• PROBLEM TO WORK ON
Present the material as a Markdown table with columns "Row" and "Line", starting at the line that contains "You are a GUI" and ending at the end of the material. Skip blank lines and leave the pictures out.

• RECORDS

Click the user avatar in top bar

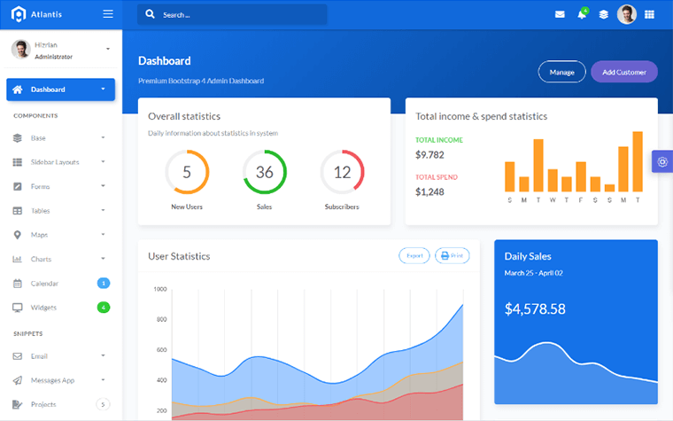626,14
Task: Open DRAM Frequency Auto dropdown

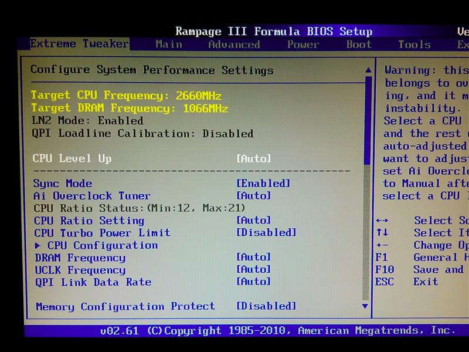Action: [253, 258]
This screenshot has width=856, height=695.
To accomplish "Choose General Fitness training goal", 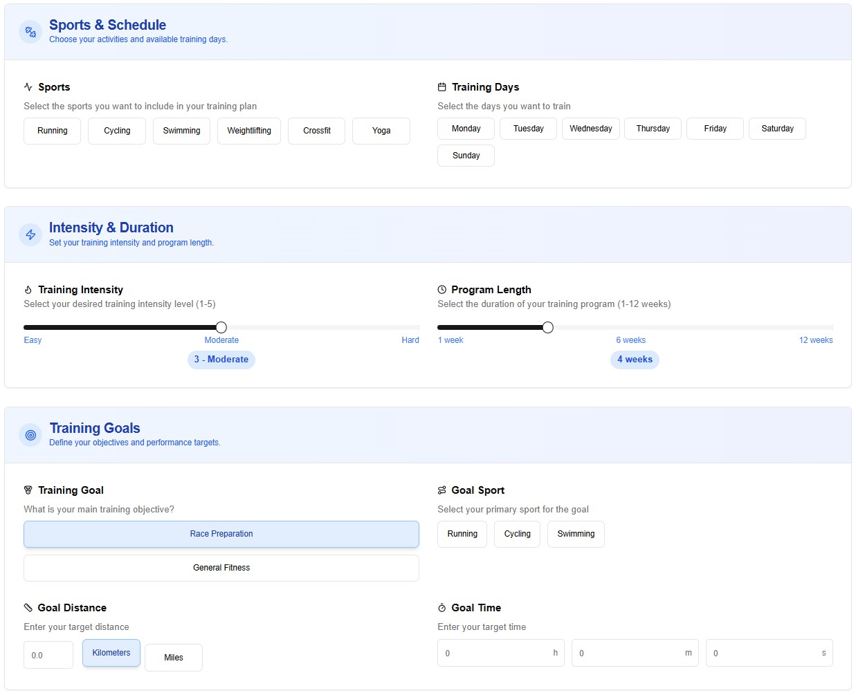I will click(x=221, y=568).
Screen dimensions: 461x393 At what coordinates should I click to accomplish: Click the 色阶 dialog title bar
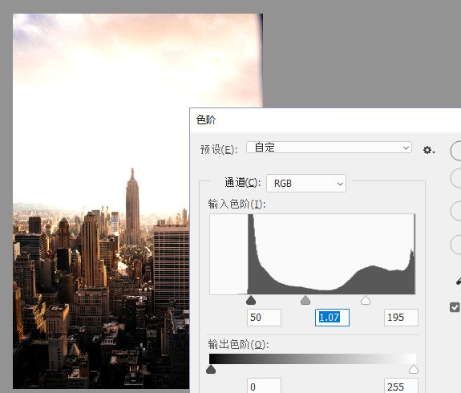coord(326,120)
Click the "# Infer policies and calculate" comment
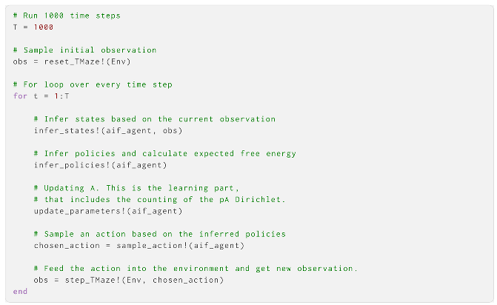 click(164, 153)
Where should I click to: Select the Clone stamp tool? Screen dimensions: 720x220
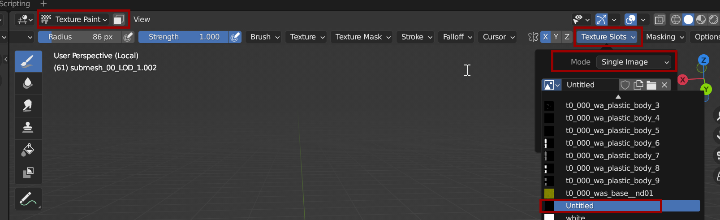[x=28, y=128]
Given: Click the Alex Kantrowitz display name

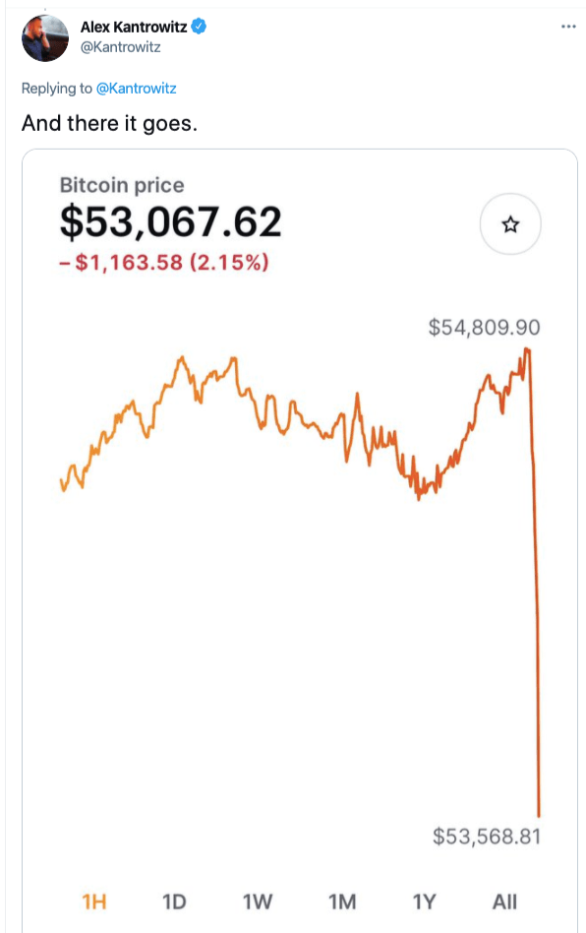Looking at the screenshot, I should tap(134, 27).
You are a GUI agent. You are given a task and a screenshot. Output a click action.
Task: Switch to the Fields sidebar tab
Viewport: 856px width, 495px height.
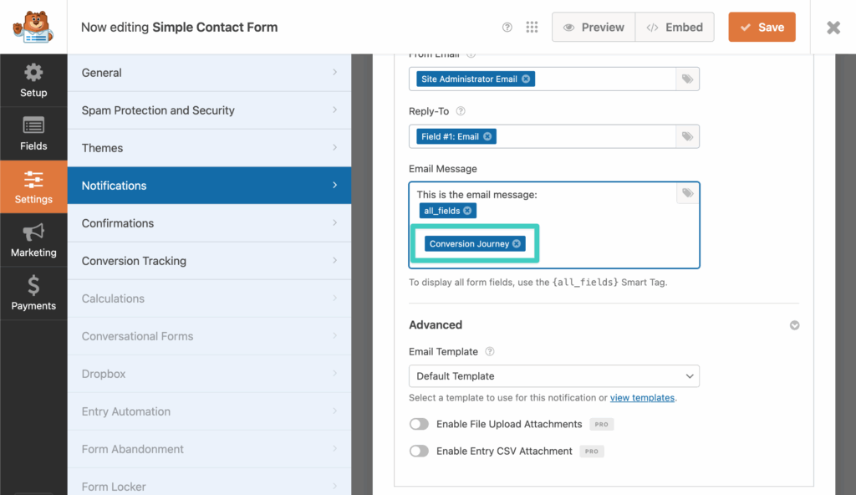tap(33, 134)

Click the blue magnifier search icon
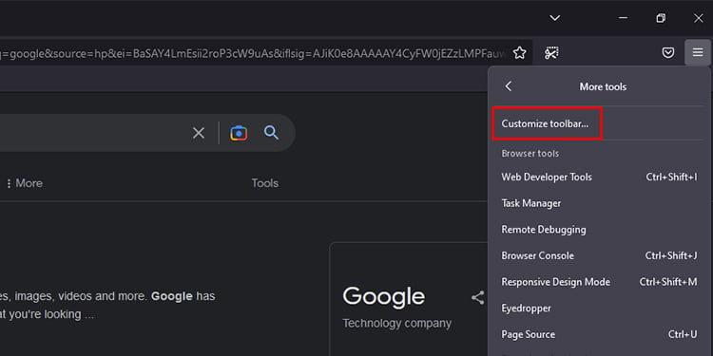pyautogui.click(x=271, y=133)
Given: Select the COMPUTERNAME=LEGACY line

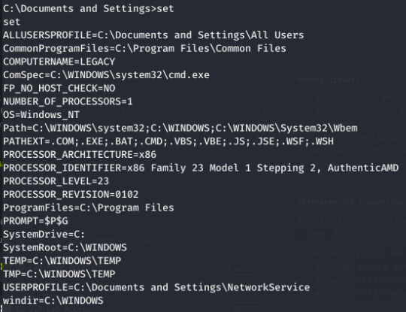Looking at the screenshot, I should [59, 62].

• ANSWER TO THE EXERCISE
| Row | Line |
|---|---|
| 1 | You are a GUI agent. You are given a task and a screenshot. Output a click action. |
| 2 | Task: Switch to the Fields sidebar tab |
| 3 | Viewport: 856px width, 495px height. |
| 4 | tap(33, 134) |
| 5 | Click the blue magnifier search icon |
| 6 | pyautogui.click(x=271, y=133) |
| 7 | Given: Select the COMPUTERNAME=LEGACY line |
| 8 | Looking at the screenshot, I should [59, 62]. |